Whither China? Time for Cultural Rejuvenation

Hsieh Shanyuan (謝善元) , Freelance writer and translator

Talk given in English:

China's "No.2 World Economy" status has produced both admirations and concerns in the world. The concerns are intensified when Nobel Peace Prize winner Liu Xiaobo and his wife were prevented from going to Norway to accept the award.  Some people are tempted to cite Samuel Huntington's theory of civilizational conflicts to explain this incident.  But a history-conscious person would probably characterize it more as an evidence of China's failture to fulfil the aspirations of her intellectuals of the early 20th century.
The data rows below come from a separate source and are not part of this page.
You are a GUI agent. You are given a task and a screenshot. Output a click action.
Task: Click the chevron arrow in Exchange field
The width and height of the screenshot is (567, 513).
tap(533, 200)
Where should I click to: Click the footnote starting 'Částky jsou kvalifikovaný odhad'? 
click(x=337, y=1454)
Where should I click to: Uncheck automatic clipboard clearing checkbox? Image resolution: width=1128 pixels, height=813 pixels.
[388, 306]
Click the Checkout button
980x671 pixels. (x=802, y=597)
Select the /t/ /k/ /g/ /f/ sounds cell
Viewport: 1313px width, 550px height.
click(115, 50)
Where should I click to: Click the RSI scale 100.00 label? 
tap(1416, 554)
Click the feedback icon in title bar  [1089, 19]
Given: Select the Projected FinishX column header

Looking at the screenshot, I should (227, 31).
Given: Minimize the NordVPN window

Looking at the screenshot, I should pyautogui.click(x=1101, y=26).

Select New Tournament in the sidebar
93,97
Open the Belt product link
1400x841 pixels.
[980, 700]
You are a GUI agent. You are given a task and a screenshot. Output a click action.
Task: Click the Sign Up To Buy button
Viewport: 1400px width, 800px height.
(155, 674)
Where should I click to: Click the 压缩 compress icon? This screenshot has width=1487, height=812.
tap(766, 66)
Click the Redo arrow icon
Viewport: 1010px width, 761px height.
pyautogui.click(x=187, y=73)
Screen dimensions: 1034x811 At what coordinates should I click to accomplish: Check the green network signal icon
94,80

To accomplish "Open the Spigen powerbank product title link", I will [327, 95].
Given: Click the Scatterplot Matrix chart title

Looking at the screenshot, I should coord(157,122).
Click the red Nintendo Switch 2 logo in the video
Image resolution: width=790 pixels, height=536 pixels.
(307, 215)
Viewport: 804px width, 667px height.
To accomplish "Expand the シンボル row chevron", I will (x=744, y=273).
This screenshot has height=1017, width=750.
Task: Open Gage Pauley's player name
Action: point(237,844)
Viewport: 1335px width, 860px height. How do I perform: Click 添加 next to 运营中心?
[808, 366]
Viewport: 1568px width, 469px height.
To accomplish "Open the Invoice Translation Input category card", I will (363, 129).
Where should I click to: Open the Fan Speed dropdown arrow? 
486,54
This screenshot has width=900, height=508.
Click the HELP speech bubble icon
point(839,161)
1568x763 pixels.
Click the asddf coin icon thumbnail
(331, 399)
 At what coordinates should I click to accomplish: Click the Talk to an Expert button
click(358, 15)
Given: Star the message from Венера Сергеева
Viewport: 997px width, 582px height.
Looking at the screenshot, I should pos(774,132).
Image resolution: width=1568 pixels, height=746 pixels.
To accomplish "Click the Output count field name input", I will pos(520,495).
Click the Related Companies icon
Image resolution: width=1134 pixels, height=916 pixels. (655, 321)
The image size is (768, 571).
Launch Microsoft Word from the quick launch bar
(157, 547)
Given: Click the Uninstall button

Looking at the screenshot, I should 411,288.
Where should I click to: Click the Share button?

They embraced science and democracy as the surest ways of saving China and totally abandoned their cultural heritage.  A review of the history of these ideas and that of Chinese culture indicates that, while their insight is laudable,  their understanding of tradition is inadequate.  There are indeed elements in Chinese culture which are compatible with the requirements of both science and democracy.  By reorganizing the core teachings of both Confucius and Mencius and by supplementing them with valuable ideas from other schools of thought, one can form a synthesis which, if adopted by the Chinese people, would hopefully guide China's future policies.  And a culturally rejuvenated China could probably convince the whole world that her rise would indeed be peaceful.

Dr. Hsieh Shan-yuan received his Ph.D. in Far Eastern Languages and Civilizations from University of Chicago. He has taught classical Chinese philosophy in various universities, including University of Toronto and University of Denver. Currently, he is a freelance writer and translator. His publications range from academic monographs to Chinese translations of Western classics.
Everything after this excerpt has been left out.